Cumhurbaşkanı Recep Tayyip Erdoğan ile Venezuela Devlet Başkanı Nicolas Maduro baş başa ve heyetler arası görüşmelerin ardından basın toplantısı düzenledi.

Açıklamalarda bulunan Cumhurbaşkanı Erdoğan şu ifadeleri kullandı:

“Venezuela halkının 15 Temmuz'da halkımızla sergilediği güçlü dayanışmayı asla unutamayız. Hükümetimize ilk destek veren ülkelerden biri Venezuela'ydı. Biz de en zor ve sıkıntılı dönemde Venezuela halkıyla birlikte olduk.

Sayın Cumhurbaşkanının güçlü ve cesur liderliğinin önemli payı vardır. Değerli dostum ülkesinin bağımsızlık mücadelesine altın harflerle yazdırmıştır. Sayın Maduro'nun Filistin meselesinde duruşu takdire şayandır. Kendisini bir kez daha tebrik ediyorum.

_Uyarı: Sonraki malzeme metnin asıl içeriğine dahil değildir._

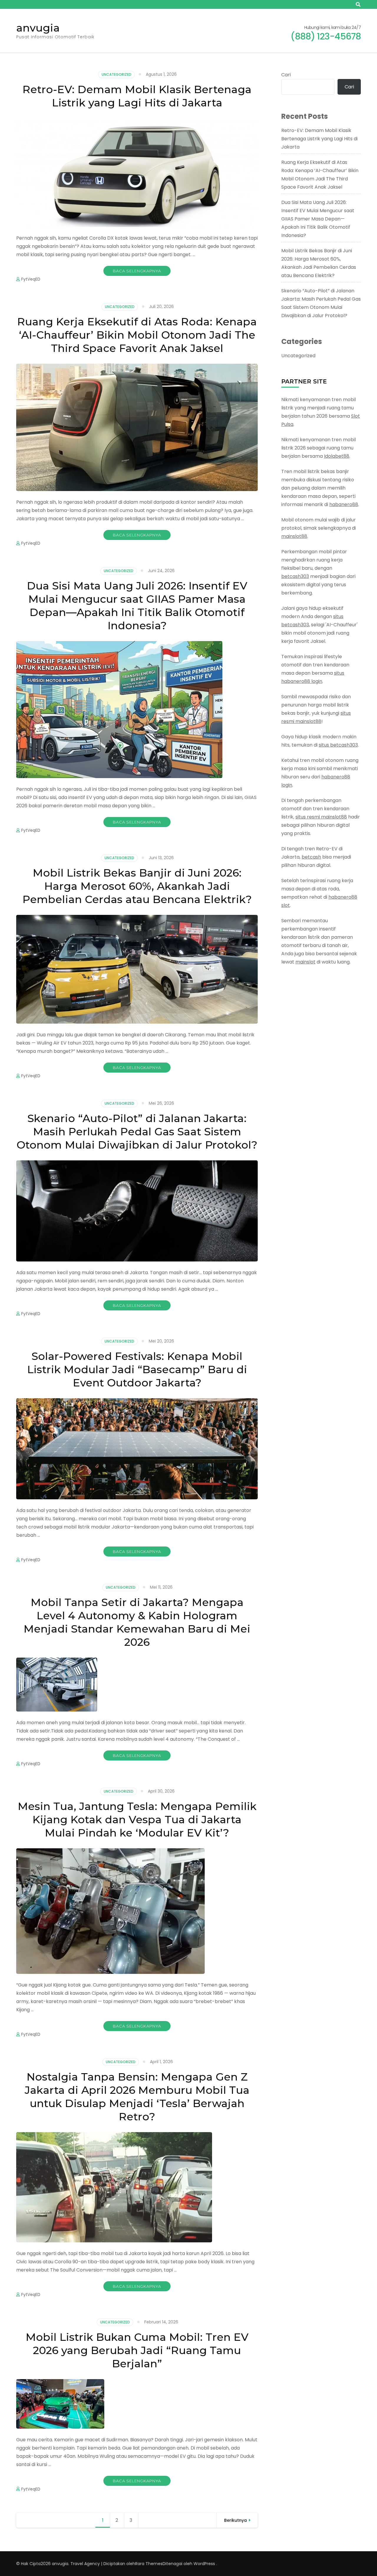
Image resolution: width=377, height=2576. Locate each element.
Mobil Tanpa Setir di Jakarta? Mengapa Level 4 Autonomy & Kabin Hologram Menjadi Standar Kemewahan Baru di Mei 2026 (137, 1622)
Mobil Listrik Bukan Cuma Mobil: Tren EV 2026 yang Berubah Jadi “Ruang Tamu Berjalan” (137, 2350)
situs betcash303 (338, 745)
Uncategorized (116, 74)
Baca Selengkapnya (137, 271)
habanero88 (343, 504)
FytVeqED (30, 279)
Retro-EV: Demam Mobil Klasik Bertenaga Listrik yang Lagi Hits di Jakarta (137, 96)
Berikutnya (235, 2520)
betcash (311, 857)
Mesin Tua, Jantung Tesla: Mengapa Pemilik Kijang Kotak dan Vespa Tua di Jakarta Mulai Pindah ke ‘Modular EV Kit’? (137, 1819)
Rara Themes (149, 2564)
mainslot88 (294, 536)
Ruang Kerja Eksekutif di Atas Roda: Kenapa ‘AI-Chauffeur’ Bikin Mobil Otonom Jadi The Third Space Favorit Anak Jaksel (137, 335)
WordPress (204, 2564)
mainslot (305, 961)
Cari (286, 74)
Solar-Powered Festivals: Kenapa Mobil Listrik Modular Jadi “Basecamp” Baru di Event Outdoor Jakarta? (137, 1369)
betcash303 (295, 576)
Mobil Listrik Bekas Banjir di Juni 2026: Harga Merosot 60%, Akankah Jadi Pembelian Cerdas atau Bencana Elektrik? (137, 886)
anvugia (38, 27)
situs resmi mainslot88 (321, 816)
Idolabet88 (336, 456)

TİCARET HACMİNDE HEDEF 3 MİLYAR DOLAR

Sayın Maduro'nun bu ziyareti işbirliğimize büyük ivme kazandırdı. Bugün gerçekleştirdiğimiz görüşmelerde ikili ilişkilerimizi tüm veçheleriyle ele aldık. Venezuela ile ülkemiz arasında ticaret, enerji, madencilik, müteahhitlik, sağlık, tarım ve turizm başta olmak üzere geniş işbirliği potansiyeli bulunuyor.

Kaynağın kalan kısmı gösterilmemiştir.